Vol. 284, Issue 1, 116-124, 1998

-Aminobutyric Acid_A Agonists Differentially Augment Gnawing Induced by Indirect-Acting Dopamine Agonists in C57BL/6J Mice¹

Ezio Tirelli², Beth Geter-Douglass and Jeffrey M. Witkin

Drug Development Group, Preclinical Pharmacology Laboratory, Addiction Research Center, National Institute on Drug Abuse, National Institutes of Health, Baltimore, Maryland

Evidence from structure-activity, molecular biology, ligand binding and behavioral studies has suggested potential differences in the pharmacological effects of indirect dopamine agonists. Striatal dopaminergic neurotransmission is under the regulatory control of GABAergic inputs. The ability of agonists of -aminobutyric acid_A (GABA_A) receptors to enhance stereotyped gnawing was used as a method for dissociating the pharmacological effects of indirect-acting dopamine agonists. Gnawing on corrugated cardboard was studied in C57BL/6J mice. The GABA_A agonists, gaboxadol HCl (THIP) and muscimol, were not effective in augmenting gnawing in the presence of the direct-acting dopamine agonists, apomorphine, pergolide, RU 24213 or SKF 38393. In addition, THIP did not enhance the gnawing produced by cocaine, bupropion, GBR 12909 or WIN 35428. In contrast, THIP produced marked augmentation of the gnawing induced by methylphenidate, (+)-amphetamine, methamphetamine, amfonelic acid, indatraline, nomifensine, diclofensine, mazindol and GBR 12935. The qualitative differences in potentiation were not caused by differences in the maximal effect of the drugs alone, inadequate dose or routes of administration, or by differences in duration of action.
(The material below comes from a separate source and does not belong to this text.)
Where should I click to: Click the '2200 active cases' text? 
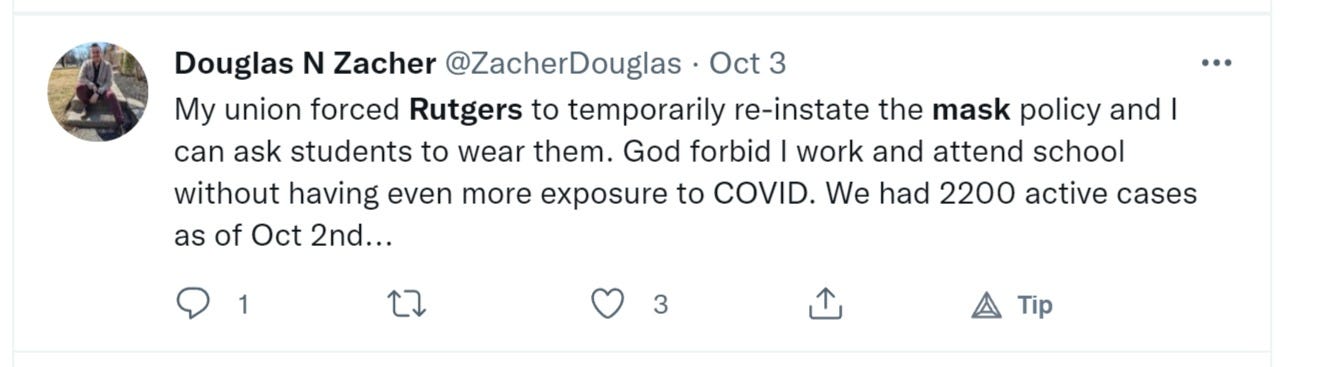pos(1068,193)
Neither can the absence of potentiation be accounted for by unique effects of THIP; muscimol was only marginally effective in potentiating the effects of WIN 35428 and bupropion but completely inactive in augmenting the effects of cocaine and GBR 12909. Muscimol was efficacious in augmenting the effects of the drugs for which THIP was active. These results add to a small but growing literature that demonstrates differences in the in vitro and in vivo pharmacological effects of indirect dopamine agonists. The methods used here may help in defining the molecular and neural substrates of these differential effects.